### WHAT THIS TASK INVOLVES
Transcribe all of the records exactly, leaving every line as it is.
----- RECORDS FOR PROCESSING -----
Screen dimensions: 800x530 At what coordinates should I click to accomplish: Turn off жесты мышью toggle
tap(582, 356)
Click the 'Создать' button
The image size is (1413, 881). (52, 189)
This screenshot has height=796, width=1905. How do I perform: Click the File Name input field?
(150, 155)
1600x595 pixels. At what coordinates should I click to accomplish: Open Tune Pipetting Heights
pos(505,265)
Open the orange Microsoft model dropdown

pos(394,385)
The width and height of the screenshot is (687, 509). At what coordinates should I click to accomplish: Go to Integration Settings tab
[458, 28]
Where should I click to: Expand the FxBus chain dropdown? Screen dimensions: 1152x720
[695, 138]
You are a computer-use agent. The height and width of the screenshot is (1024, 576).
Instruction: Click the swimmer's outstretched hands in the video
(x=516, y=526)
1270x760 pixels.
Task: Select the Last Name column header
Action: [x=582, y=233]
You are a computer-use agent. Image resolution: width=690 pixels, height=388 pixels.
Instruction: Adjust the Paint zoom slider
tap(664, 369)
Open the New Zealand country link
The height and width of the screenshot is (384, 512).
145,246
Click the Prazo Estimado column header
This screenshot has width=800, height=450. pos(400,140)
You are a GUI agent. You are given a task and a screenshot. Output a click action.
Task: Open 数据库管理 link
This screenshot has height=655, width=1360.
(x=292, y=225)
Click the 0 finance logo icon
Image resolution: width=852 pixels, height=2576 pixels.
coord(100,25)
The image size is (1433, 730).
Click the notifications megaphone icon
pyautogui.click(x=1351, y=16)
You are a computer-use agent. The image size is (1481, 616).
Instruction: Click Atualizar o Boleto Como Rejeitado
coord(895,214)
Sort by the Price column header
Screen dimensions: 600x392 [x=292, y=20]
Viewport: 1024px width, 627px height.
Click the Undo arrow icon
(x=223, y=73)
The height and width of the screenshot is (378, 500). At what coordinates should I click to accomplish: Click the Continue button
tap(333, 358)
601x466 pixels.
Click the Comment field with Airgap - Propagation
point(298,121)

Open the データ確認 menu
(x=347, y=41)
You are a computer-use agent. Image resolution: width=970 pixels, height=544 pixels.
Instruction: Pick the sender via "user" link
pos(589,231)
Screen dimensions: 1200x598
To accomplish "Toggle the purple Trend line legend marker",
-----
### WRITTEN RESPONSE
Screen dimensions: 800x530 At what coordinates should I click to accomplish: Turn off жесты мышью toggle
tap(582, 356)
Click the 'Создать' button
The image size is (1413, 881). (52, 189)
This screenshot has height=796, width=1905. How do I perform: Click the File Name input field?
(150, 155)
1600x595 pixels. At what coordinates should I click to accomplish: Open Tune Pipetting Heights
pos(505,265)
Open the orange Microsoft model dropdown

pos(394,385)
The width and height of the screenshot is (687, 509). At what coordinates should I click to accomplish: Go to Integration Settings tab
[458, 28]
Where should I click to: Expand the FxBus chain dropdown? Screen dimensions: 1152x720
[695, 138]
You are a computer-use agent. The height and width of the screenshot is (1024, 576).
Instruction: Click the swimmer's outstretched hands in the video
(x=516, y=526)
1270x760 pixels.
Task: Select the Last Name column header
Action: [x=582, y=233]
You are a computer-use agent. Image resolution: width=690 pixels, height=388 pixels.
Instruction: Adjust the Paint zoom slider
tap(664, 369)
Open the New Zealand country link
The height and width of the screenshot is (384, 512).
145,246
Click the Prazo Estimado column header
This screenshot has width=800, height=450. pos(400,140)
You are a GUI agent. You are given a task and a screenshot. Output a click action.
Task: Open 数据库管理 link
This screenshot has height=655, width=1360.
(x=292, y=225)
Click the 0 finance logo icon
Image resolution: width=852 pixels, height=2576 pixels.
coord(100,25)
The image size is (1433, 730).
Click the notifications megaphone icon
pyautogui.click(x=1351, y=16)
You are a computer-use agent. The image size is (1481, 616).
Instruction: Click Atualizar o Boleto Como Rejeitado
coord(895,214)
Sort by the Price column header
Screen dimensions: 600x392 [x=292, y=20]
Viewport: 1024px width, 627px height.
Click the Undo arrow icon
(x=223, y=73)
The height and width of the screenshot is (378, 500). At what coordinates should I click to accomplish: Click the Continue button
tap(333, 358)
601x466 pixels.
Click the Comment field with Airgap - Propagation
point(298,121)

Open the データ確認 menu
(x=347, y=41)
You are a computer-use agent. Image resolution: width=970 pixels, height=544 pixels.
Instruction: Pick the sender via "user" link
pos(589,231)
Screen dimensions: 1200x598
To accomplish "Toggle the purple Trend line legend marker",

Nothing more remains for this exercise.